* BEGIN *
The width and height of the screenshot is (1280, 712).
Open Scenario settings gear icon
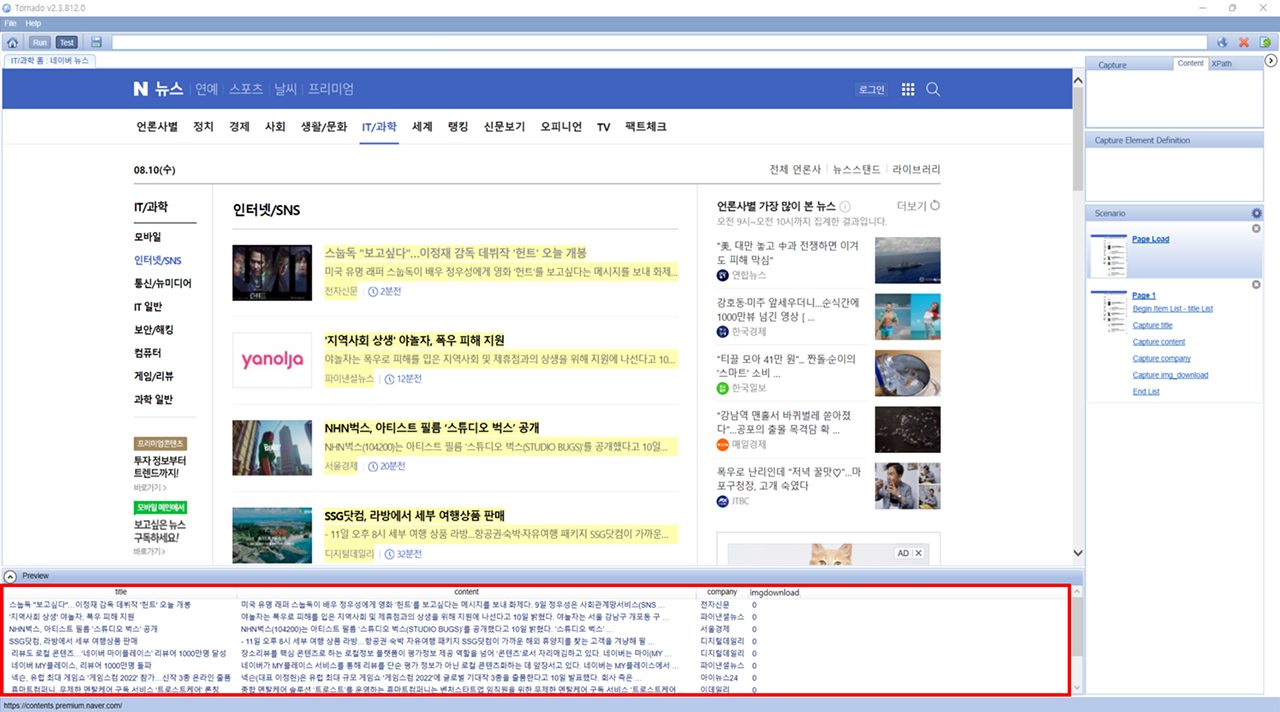[x=1257, y=213]
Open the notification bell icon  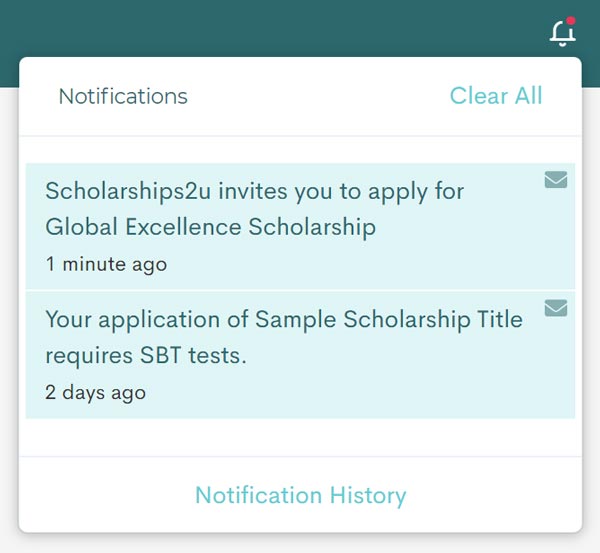[x=562, y=33]
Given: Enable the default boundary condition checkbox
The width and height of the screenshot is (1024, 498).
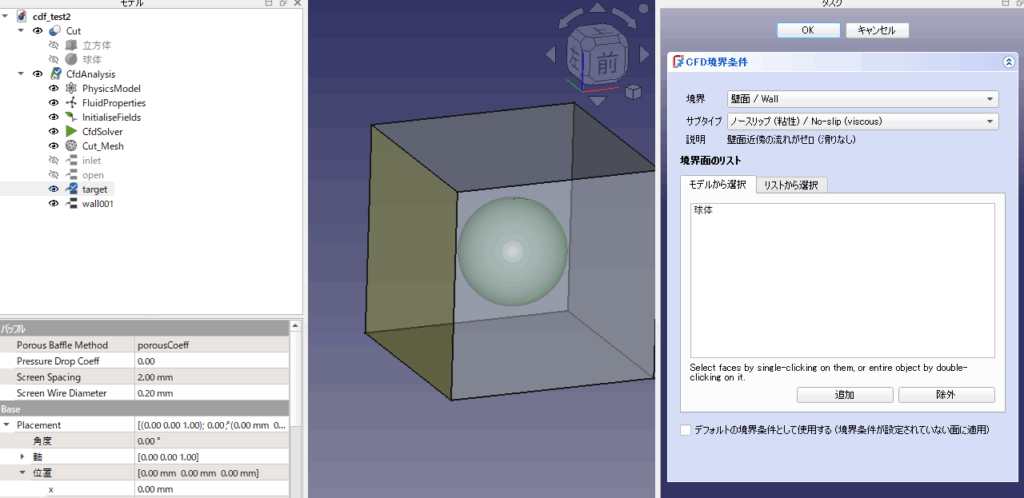Looking at the screenshot, I should click(685, 430).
* END *
Copy the material verbatim, from the line containing "Given: Enable the" through the end of the material, including both ends. Omit the pictures.

COMPLETE RESPONSE ▸
Given: Enable the default boundary condition checkbox
The width and height of the screenshot is (1024, 498).
Looking at the screenshot, I should click(685, 430).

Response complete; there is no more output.